2013ImportOf2011Photos 028I recently spent a day in Nashville with a group of publishing peers. Our association is called the Protestant Church-owned Publisher’s Association (PCPA) and MennoMedia, previously Mennonite Publishing Network, and before that, Mennonite Publishing House, has been part of it for decades. I enjoy these meetings, partly for the sense of camaraderie, but even more so for the things I learn.

I never fail to come away challenged, encouraged and sobered. We all are feeling greatly challenged these day and we frankly share our successes and our failures. When I think that our problems at MennoMedia are unique, I realize that we are in good company. With the drastic changes happening both in church denominations and in the publishing industry, we are continually reminded that, “This work is not for the faint of heart.”

In our November meeting, our group had the privilege to hear from one of our peers, Neil Alexander, of the United Methodist Publishing House, who has announced his retirement. He shared some wisdom with us out of his 20 years’ experience as CEO. I share here the 10 things I heard from him:

  1. Be realistic about our situation: There are no safety nets and lots of competition. The assumptions of our core business model are being upended. There is no sentimentality and no discrimination—disruption hits everyone and you can’t make it go away.
  2. You are behind every day that you wake up. Hence the saying, “Everything you need to know, you will learn tomorrow.”
  3. MORE-BETTER-FASTER—this is what the customer wants.
  4. Be courageous in adapting new methods, while staying faithful to the mission. This is key: it’s a hard balance to strike, but a constant reminder of the “why” of what we do.
  5. Relentlessly innovate. If we don’t, someone else will—and then our job will be to manage decline.
  6. Prudently manage the risk. I would add here—don’t be afraid of mistakes, so long as you learn from them.
  7. Keep your head up—stay alert.
  8. “Mission” and “business” are not the same thing, but they are not enemies, either. The sweet spot is the conjunction of the two, when business and mission meet. This is a great reminder for denominational publishers who often get caught in an imagined competition between the two.
  9. Staff need to be highly adaptive, fearless but not stupid, must possess the ability to integrate, and have a capacity to change and grow. We must possess humility and not hubris.
  10. We must have a transcending purpose with a compelling objective. I like this one the most.

These are helpful insights, coming from a lot of years of experience. We have a lot to learn from each. This is one side of our work: a media and church landscape and environment that is evolving rapidly; old assumptions no longer fitting; trends coming faster and unexpectedly; plus the constant needing to adapt.
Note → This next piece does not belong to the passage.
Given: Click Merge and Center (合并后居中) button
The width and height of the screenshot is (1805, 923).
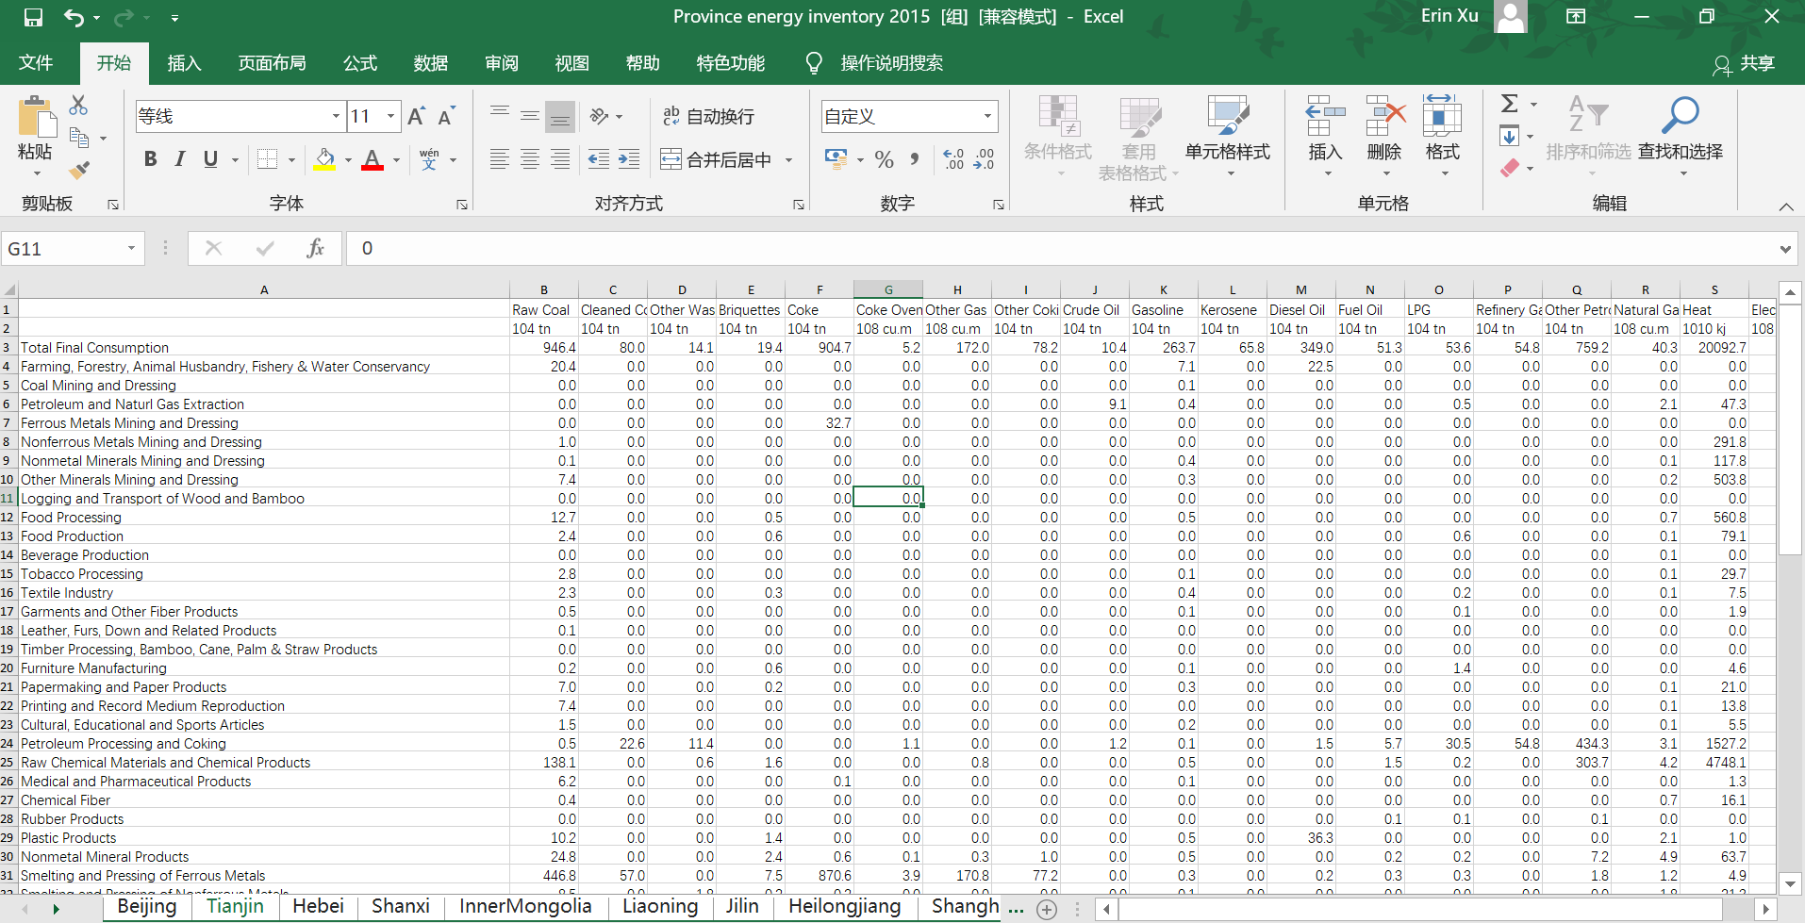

There is another side to be balanced against the difficulties in the preceding paragraph. I will share more of that in a post next week: the timelessness of our message; the need for rootedness, community and tradition; the need to non-conform to a rapidly changing and fast-paced society and environment, the need to slow down so that we hear God’s voice. How can we do our work, keeping both in mind and still keeping our souls, and our mission, intact? Maintaining this tension is essential to our work and the biggest challenge we face. How do we serve our mission, stick to our core values, do what we do best and develop our niche, in this environment? These are questions we face as we go forward.